First, we need to download the data. The following code uses the urllib library to request data from a website. The pandas library is a powerful library for data analysis --- we use the read_csv method to automatically parse the comma seperated variable (csv) file.

In [0]:
import pandas 
import urllib.request  
import numpy   # Numerical python.

# Download the data.
url = "https://archive.ics.uci.edu/ml/machine-learning-databases/voting-records/house-votes-84.data"
response = urllib.request.urlopen(url)

# Interpret text data into pandas data frame. Interpret 'abstain' votes as 'no'.
dataset  = pandas.read_csv(response, header=None, true_values=['y'], false_values=['n','?'])

# Set the column names.
names = ['label'] + [f'vote_{i}' for i in range(16)]
dataset.columns = names

# Tells pandas that this is a categorical feature.
dataset['label'] = pandas.Categorical(dataset['label'])

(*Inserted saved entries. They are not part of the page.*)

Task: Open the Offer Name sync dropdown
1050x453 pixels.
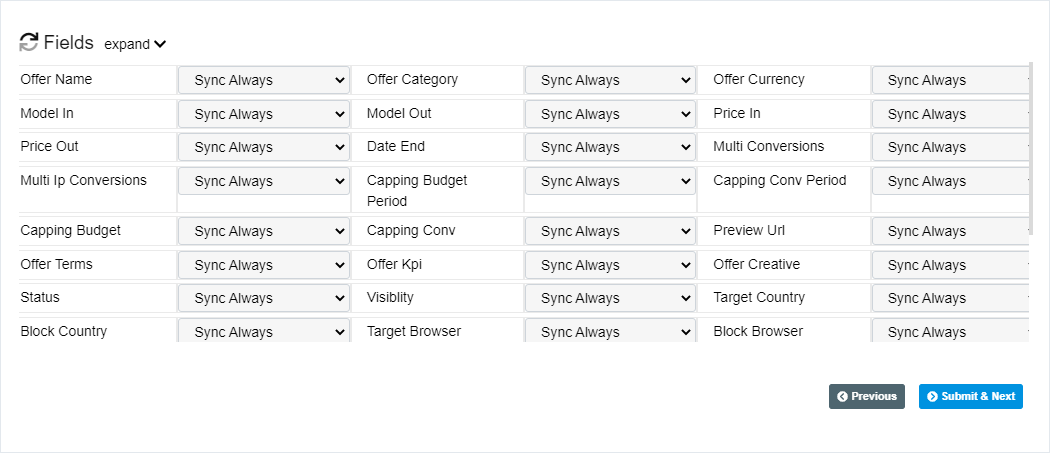Action: (263, 80)
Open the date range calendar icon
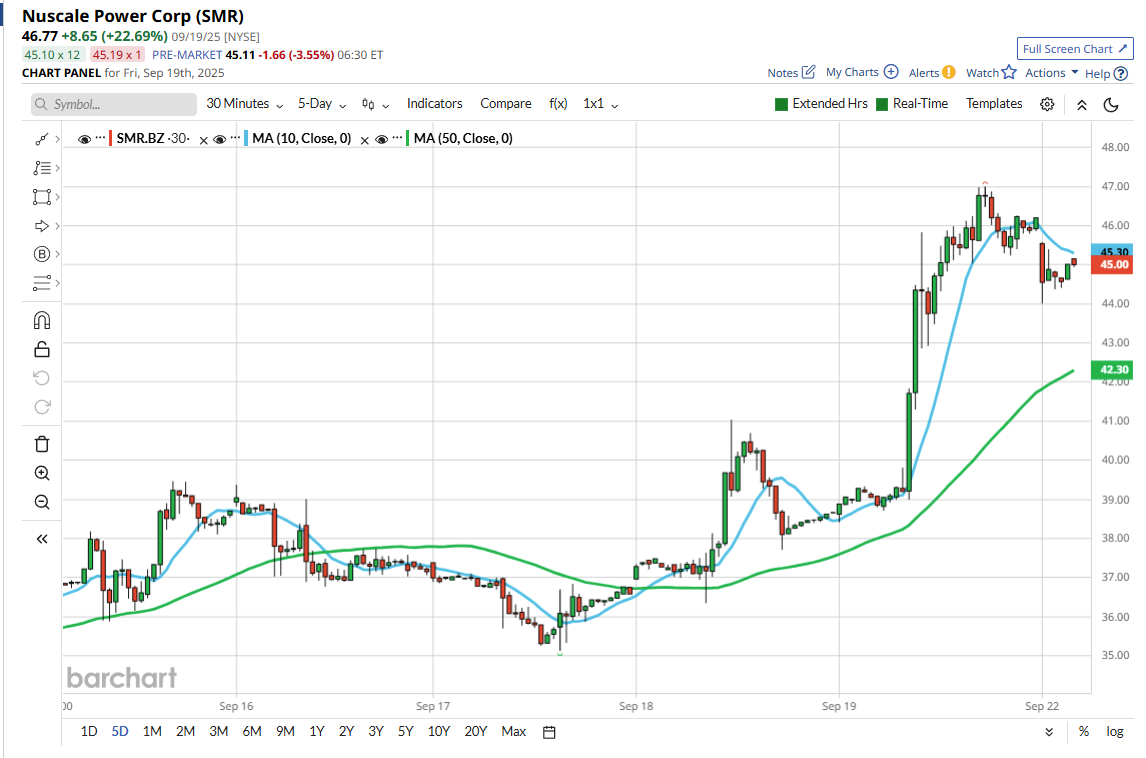The height and width of the screenshot is (758, 1146). pyautogui.click(x=549, y=732)
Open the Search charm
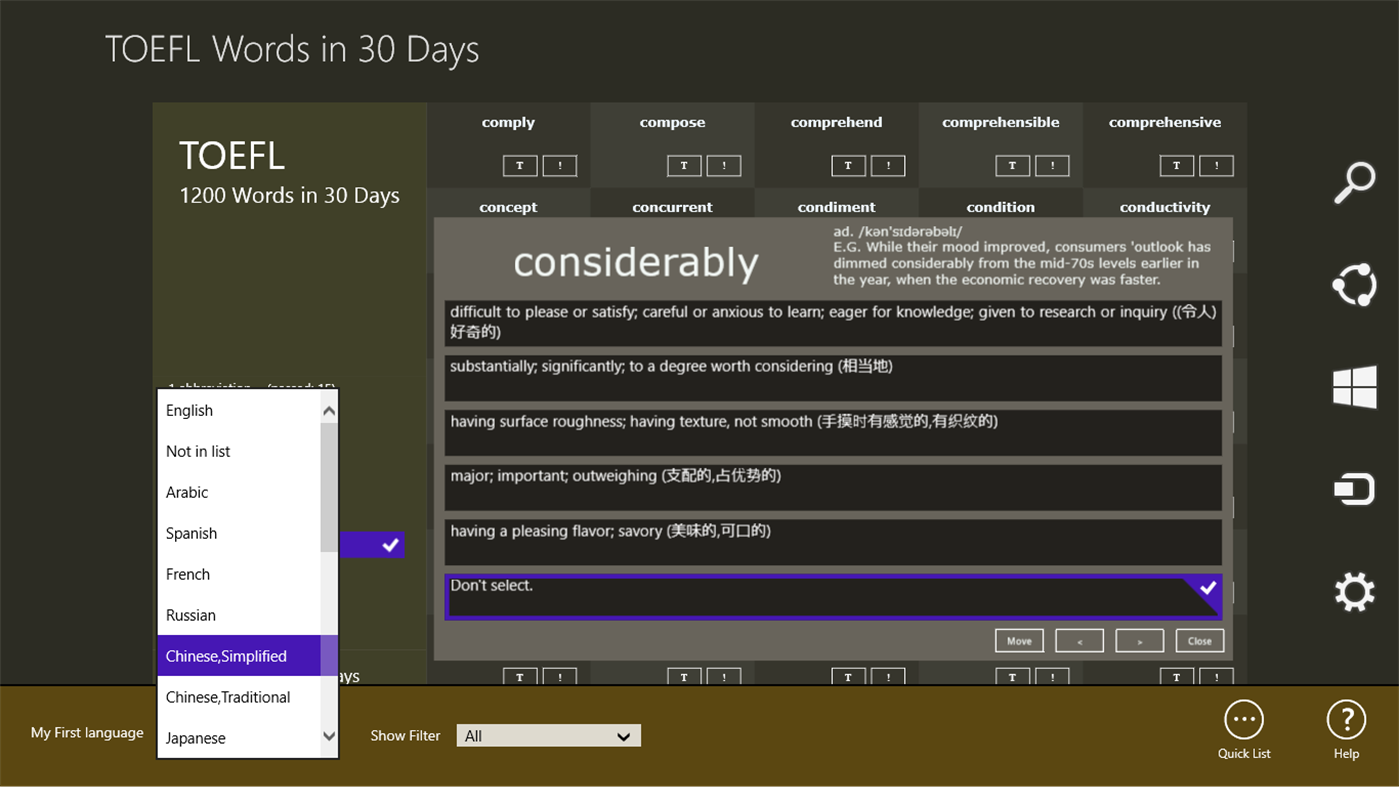This screenshot has width=1399, height=787. (1355, 182)
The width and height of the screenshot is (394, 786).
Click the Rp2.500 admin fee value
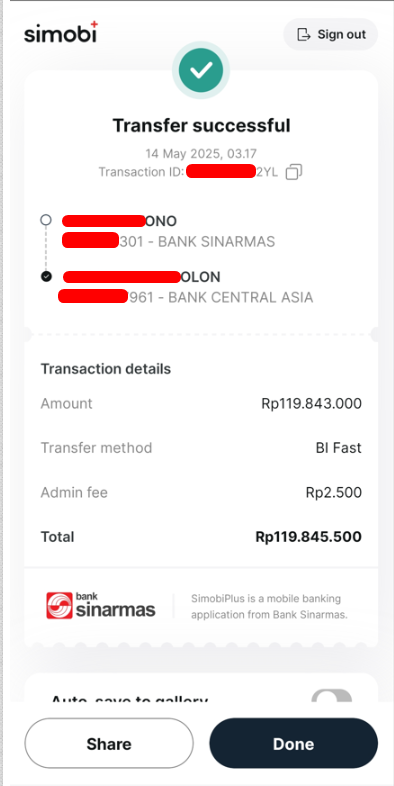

print("Dataset shape: ", dataset.shape)
dataset.head() # Prints first 5 examples from the data set.

Dataset shape:  (435, 17)


Unnamed: 0,label,vote_0,vote_1,vote_2,vote_3,vote_4,vote_5,vote_6,vote_7,vote_8,vote_9,vote_10,vote_11,vote_12,vote_13,vote_14,vote_15
0,republican,False,True,False,True,True,True,False,False,False,True,False,True,True,True,False,True
1,republican,False,True,False,True,True,True,False,False,False,False,False,True,True,True,False,False
2,democrat,False,True,True,False,True,True,False,False,False,False,True,False,True,True,False,False
3,democrat,False,True,True,False,False,True,False,False,False,False,True,False,True,False,False,True
4,democrat,True,True,True,False,True,True,False,False,False,False,True,False,True,True,True,True


Numpy is a powerful library for mathematical operations on vectors and matrices. Here we convert the pandas data into a 2-dimensional numpy array (a matrix). 

In [0]:
X = numpy.array(dataset.iloc[:,1:]) # Convert input features into Numpy array.
Y = dataset['label'].cat.codes # Converts string labels to binary values.

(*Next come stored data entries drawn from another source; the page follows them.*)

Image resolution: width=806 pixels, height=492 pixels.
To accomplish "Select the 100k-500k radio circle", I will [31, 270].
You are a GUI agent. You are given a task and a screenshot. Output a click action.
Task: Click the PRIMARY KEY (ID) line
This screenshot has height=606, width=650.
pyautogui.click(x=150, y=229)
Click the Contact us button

# Split data into train and test set.
Xtrain = X[0:100, :]
Xtest  = X[100:,:]
print(Xtrain.shape, Xtest.shape)

(100, 16) (335, 16)


You are asked to implement the following functions.

In [0]:

def generative_model(Xtrain):
    ''' 
    Implements a generative algorithm on binary data.
    Inputs
        Xtrain: NxD matrix of features.
        Ytrain: N vector of class labels
    
    Returns
        p_label: Length 2 vector of class probabilities.
        p_votes: 2xD Matrix where entry i,j is p(x_j|v=i).
    ''' 
    # WRITE ME 
    pass
    return p_label, p_votes
  
def discriminative_model(p_label, p_votes, Xtest):
    '''
    Implements Naive Bayes Classification.
    Inputs
      p_label, p_votes: From generative_model.
      Xtest: NxD matrix of binary features.
    '''
    # WRITE ME
    pass

def accuracy(y_true, y_predicted):
    ''' Calculates the fraction of correct predictions.
    '''
    assert(len(y_true) == len(y_predicted))
    # WRITE ME
    pass
    

## To turn in:
1) Implement the Naive Bayes Classifier using the starter code above. 

2) Compute the log probability of the test set. 

3) Compare the NB classifier to a model in which we predict a 50-50 chance for each vote, in terms of accuracy and the log probability. Which model is better and why? Describe two situations in which the Naive Bayes Classifier will fail.